Ты качаешь про науку,
про надежный меч и щит,
а оно: «Кончай порнуху!»
безответственно кричит.
У того в мошне прореха,
этот в пе́тлю лезет сам.
Левитанский звуки эха
Расставляет по местам.
То бормочет по-шамански,
то он в дудочку дудит,
то в компании, с шампанским,
то у девы на груди.
И успех ему не к спеху,
и деньга ему не рай.
Это, все же, братцы, эхо,
а не попка-попугай!
Знаю, эхо легковесно,
за анализ не берусь,
но и сам он был не местный:
не отсюда эта грусть.
Дни летели.

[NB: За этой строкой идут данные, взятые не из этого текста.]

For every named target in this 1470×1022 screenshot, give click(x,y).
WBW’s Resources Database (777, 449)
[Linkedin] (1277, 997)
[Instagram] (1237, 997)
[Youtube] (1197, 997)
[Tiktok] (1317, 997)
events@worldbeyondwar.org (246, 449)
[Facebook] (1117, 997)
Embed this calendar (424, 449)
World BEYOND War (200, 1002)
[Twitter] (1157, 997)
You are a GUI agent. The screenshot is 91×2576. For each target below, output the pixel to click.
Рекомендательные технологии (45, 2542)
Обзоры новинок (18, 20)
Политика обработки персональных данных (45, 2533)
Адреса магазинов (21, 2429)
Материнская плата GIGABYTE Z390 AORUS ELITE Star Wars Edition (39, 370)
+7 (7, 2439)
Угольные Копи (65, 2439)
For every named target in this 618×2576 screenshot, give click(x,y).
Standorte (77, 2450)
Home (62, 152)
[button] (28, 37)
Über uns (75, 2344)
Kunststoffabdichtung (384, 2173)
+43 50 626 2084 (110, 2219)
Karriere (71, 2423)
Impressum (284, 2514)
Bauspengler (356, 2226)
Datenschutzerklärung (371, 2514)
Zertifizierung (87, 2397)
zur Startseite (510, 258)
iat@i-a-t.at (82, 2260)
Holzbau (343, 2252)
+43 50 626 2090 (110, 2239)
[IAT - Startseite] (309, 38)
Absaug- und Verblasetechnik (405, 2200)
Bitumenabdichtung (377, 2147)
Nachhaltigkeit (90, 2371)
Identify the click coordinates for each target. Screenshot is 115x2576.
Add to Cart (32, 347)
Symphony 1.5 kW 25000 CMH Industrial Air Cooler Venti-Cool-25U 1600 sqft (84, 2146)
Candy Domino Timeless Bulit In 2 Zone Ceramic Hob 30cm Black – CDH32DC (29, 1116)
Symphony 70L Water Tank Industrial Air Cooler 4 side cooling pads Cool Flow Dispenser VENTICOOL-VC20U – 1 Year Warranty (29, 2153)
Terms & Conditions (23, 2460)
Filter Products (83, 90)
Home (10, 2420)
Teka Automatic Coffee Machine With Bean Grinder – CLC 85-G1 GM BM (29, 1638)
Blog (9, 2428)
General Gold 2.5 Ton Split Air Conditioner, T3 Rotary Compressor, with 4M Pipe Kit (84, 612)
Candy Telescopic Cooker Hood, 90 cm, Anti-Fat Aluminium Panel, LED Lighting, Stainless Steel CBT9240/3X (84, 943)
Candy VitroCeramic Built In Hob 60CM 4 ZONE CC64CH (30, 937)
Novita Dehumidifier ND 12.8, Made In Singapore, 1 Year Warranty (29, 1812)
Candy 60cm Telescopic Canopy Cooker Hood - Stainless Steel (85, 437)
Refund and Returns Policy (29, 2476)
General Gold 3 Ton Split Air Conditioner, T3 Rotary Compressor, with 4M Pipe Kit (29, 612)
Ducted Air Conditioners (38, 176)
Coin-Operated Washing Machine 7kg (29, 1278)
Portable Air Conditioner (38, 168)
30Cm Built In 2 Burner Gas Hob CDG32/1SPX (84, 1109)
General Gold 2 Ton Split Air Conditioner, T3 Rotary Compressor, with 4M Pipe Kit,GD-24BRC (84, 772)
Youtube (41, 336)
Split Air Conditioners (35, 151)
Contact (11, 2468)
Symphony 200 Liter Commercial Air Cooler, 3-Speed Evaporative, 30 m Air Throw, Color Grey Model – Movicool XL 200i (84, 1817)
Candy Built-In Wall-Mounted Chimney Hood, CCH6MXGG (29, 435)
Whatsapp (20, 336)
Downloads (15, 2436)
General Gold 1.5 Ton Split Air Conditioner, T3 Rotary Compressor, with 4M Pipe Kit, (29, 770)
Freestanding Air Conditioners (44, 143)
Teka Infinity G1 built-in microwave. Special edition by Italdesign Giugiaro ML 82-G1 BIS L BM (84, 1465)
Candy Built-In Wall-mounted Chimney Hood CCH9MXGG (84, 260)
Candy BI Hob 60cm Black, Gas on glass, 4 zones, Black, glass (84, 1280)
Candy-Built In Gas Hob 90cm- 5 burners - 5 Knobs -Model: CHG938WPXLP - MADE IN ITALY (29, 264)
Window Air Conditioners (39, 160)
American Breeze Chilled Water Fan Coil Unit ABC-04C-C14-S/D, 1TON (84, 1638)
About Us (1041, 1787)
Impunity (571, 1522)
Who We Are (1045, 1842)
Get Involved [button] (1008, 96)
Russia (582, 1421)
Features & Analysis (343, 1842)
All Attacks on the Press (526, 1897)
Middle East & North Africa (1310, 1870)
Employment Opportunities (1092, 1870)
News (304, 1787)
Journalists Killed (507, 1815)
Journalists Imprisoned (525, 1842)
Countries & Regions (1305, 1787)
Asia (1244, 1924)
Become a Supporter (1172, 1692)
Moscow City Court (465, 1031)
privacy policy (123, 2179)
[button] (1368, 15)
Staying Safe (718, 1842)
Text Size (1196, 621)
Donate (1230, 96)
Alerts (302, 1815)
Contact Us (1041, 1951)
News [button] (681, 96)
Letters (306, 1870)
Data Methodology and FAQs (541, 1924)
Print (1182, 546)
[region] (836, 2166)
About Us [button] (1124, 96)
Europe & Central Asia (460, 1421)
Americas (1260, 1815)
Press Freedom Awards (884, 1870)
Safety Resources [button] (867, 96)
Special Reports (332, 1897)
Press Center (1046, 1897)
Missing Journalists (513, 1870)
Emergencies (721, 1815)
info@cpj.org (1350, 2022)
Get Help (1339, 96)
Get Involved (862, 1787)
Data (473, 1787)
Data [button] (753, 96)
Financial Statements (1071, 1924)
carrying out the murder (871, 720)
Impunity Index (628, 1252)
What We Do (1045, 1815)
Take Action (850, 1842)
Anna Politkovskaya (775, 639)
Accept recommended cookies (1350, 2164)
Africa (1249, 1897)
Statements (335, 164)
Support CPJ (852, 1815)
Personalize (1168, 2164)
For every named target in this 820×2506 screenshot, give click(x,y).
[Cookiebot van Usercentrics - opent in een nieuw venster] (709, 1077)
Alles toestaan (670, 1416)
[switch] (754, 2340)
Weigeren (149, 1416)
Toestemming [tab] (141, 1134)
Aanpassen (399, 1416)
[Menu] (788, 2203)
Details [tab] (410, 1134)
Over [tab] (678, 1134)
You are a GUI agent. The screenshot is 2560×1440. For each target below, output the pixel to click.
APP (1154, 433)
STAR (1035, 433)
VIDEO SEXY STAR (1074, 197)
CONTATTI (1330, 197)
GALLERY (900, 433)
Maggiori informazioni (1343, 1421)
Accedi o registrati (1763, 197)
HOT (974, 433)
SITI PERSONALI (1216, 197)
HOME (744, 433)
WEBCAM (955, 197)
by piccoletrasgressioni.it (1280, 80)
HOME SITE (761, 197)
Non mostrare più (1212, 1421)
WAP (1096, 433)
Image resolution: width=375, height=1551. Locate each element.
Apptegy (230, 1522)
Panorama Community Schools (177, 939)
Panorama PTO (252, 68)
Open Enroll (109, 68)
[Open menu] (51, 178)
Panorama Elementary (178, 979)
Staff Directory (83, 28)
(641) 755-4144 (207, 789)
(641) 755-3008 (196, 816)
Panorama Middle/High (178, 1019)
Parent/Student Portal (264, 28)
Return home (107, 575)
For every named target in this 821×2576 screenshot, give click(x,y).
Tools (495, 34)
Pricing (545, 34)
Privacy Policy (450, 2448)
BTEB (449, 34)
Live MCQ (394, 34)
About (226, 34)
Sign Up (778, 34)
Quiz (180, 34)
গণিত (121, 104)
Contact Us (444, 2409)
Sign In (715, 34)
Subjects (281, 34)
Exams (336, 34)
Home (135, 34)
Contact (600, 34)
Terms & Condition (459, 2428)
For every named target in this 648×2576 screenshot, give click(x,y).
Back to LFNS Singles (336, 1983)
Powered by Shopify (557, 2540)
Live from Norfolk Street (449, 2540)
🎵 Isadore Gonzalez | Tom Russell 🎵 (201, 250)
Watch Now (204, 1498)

Пролетели,
нас качая на весу.
Мы и пикнуть не успели,
как настало время Сун!
И в начале сунской эры,
в дни свершений и потерь
эху больше нету веры.
Кто им ведает теперь?
Орки, гидры и ехидны
заправляют всем на страх.
Левитанского не видно,
он уже в иных краях.
Юрь Давыдыч, Юрь Давыдыч,
свою трубочку кури,
на том свете, как на этом,
ты и там, давай, не ври!
Свою трубочку кури,
свою кепочку носи,
за нас, грешных, попроси…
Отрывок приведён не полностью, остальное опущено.